Chapter 92 ~ Epilogue

The friends parted ways for a time, each settling into the next phase of their lives. Ron joined George working at the joke shop. Susan started her catering business, handing out small samples of both her regular food and "food novelties" along with business cards on street corners. She used to have Ron helping her, but he'd eat more samples than he handed out, so she had to fire him and paid younger wizards and witches to promote her goods. Presently, word got around and she soon had quite the following.

Ginny returned to Hogwarts and did very well in her last year, although she missed Harry and everyone very much. She saw Harry during holidays and some weekends. When she graduated, she went to the Ministry of Magic to train to be an Auror, like Harry.

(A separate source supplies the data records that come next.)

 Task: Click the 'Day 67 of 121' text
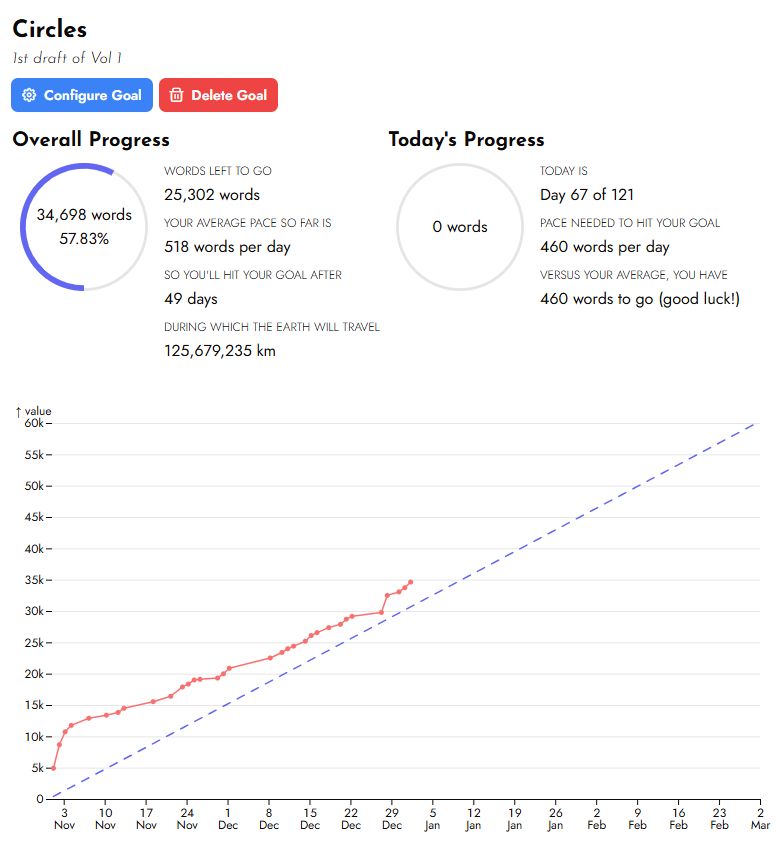pos(587,194)
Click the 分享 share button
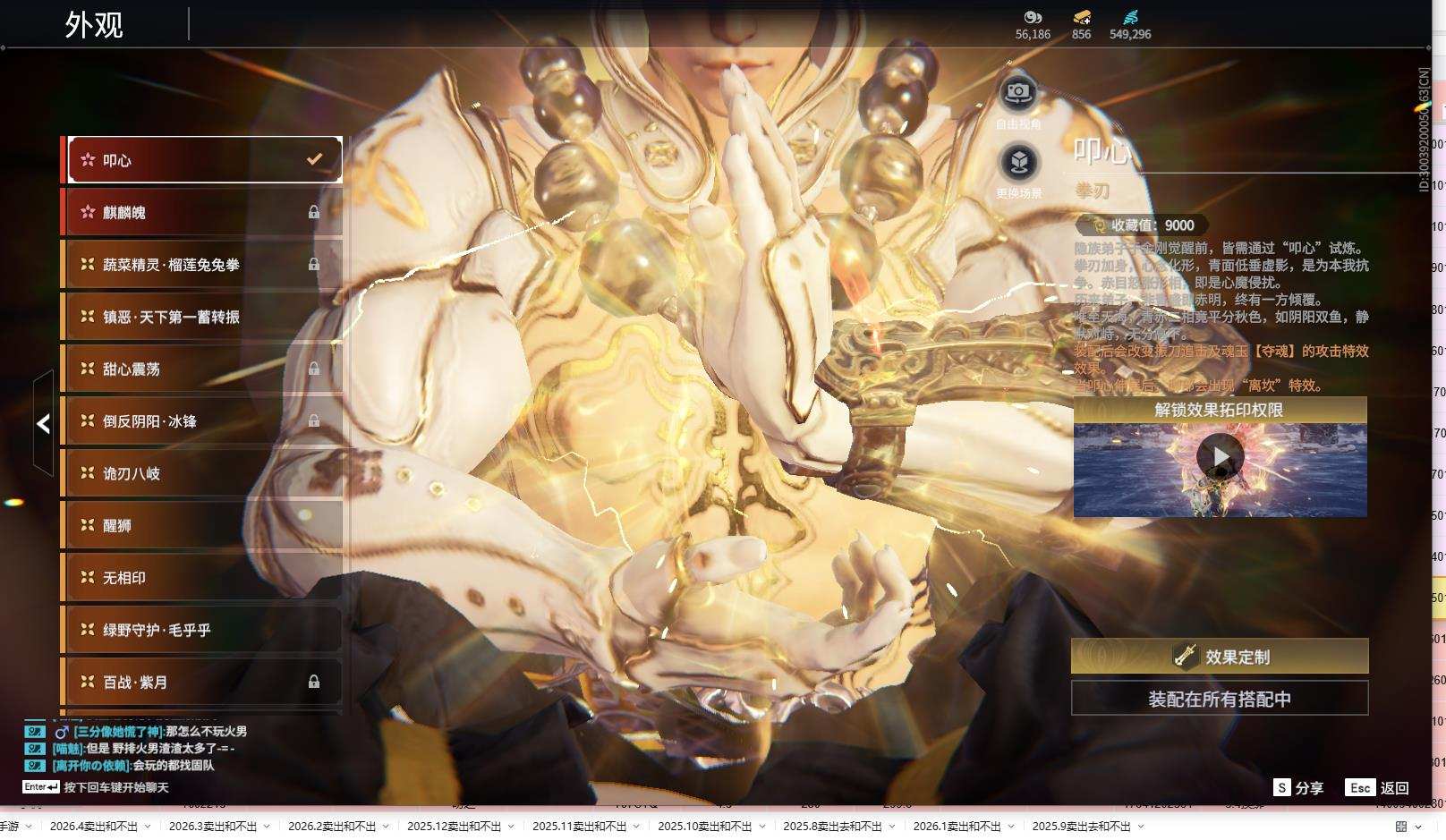This screenshot has height=840, width=1446. (x=1298, y=787)

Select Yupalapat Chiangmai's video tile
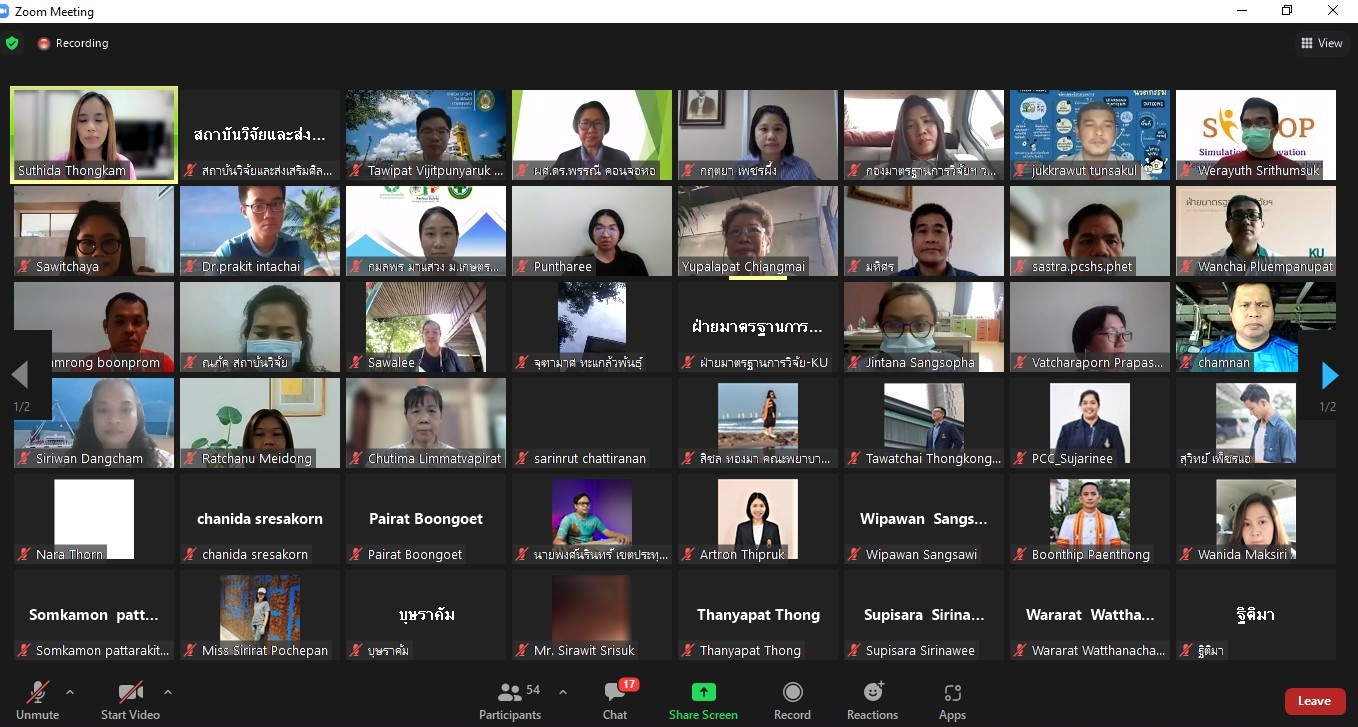pyautogui.click(x=758, y=231)
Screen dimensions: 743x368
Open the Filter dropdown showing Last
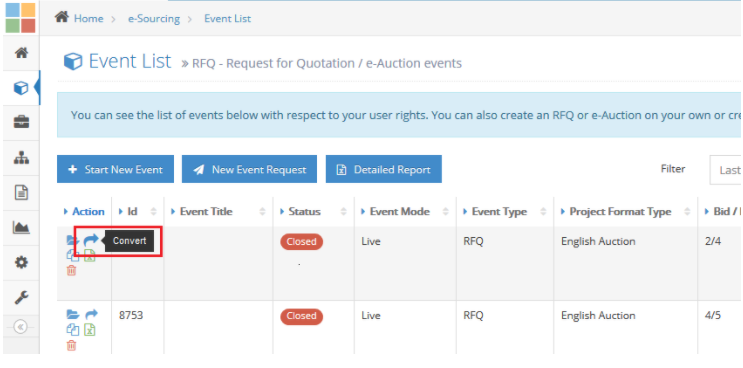point(725,170)

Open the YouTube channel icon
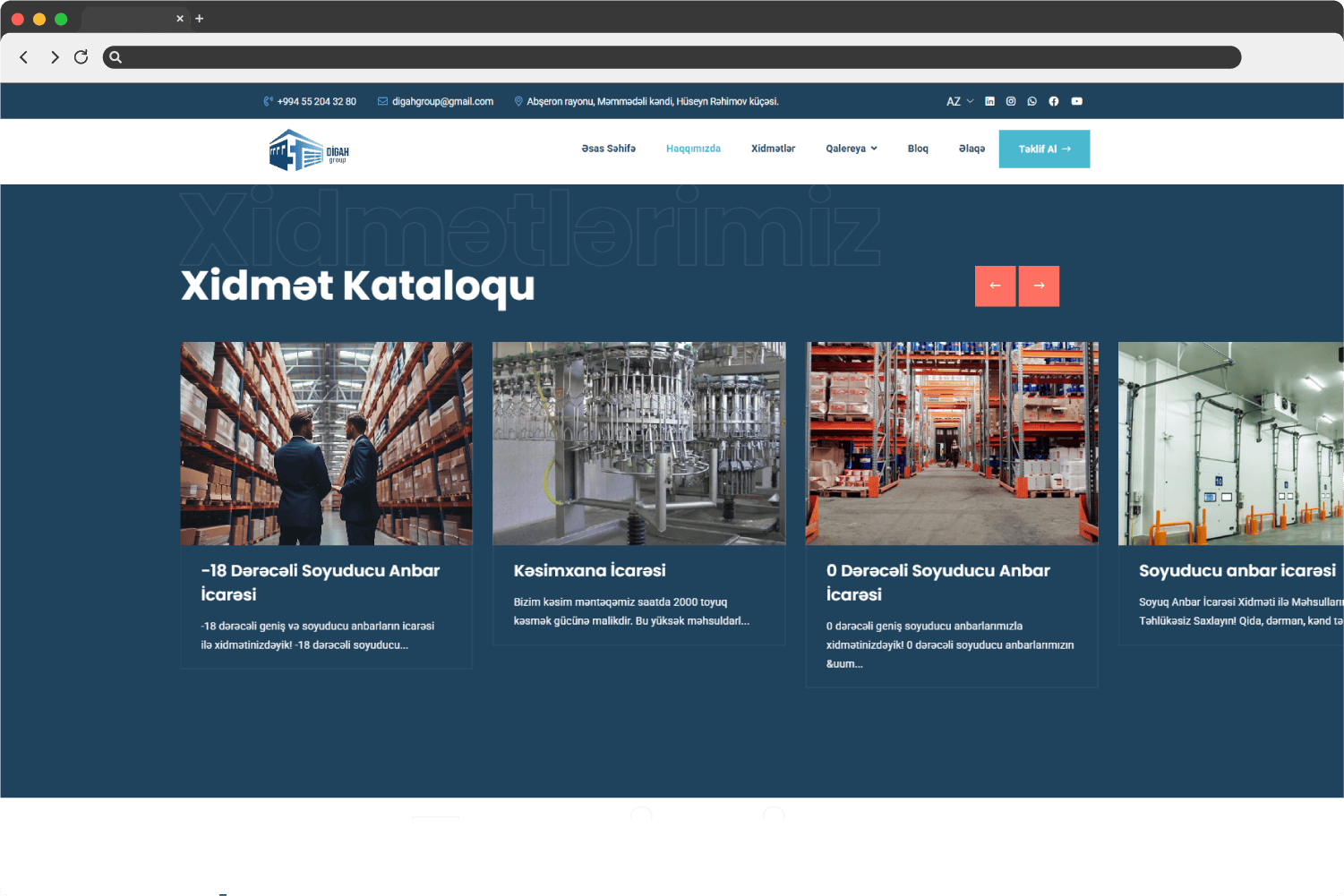1076,101
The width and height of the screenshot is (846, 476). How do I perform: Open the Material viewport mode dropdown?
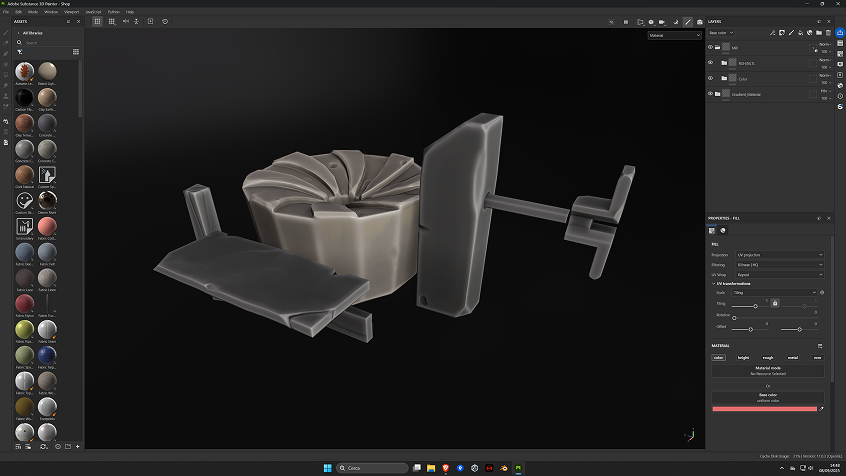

Snape and Hermione worked together happily at Boleskine house, and produced several marketable potions, the most popular being "Liquid Wood," a potion that gave the user a strong, long-lasting erection. It had a fresh minty taste, too. It was well researched by Hermione and Severus. Lucius was more than pleased at the residuals coming in. They more than covered his expenditures for being Snape's patron.

Ron's Transfiguration research made its rounds as well, and he was pressed to write a book outlining his transformation. He did so. It had a simple title:

"O is for Orangutan: Transformation Made Easy."

It fairly flew off the shelves.

Molly was delighted.

"We have an author in the family!" she gushed as she examined the book. On the cover was Ron in his Animagus form, grinning horribly with his big orangutan teeth.

"My, that picture is just awful, Ron," she said, making a face.

"I think it looks just like him," George replied as Ron grinned cheesily.

They all visited Boleskine house often. There was plenty of room and they always had a wonderful time. Sometimes Ben Weatherstaff would join them, enjoying a few Firewhiskys, smoking his pipe and regaling them with stories from the good old days.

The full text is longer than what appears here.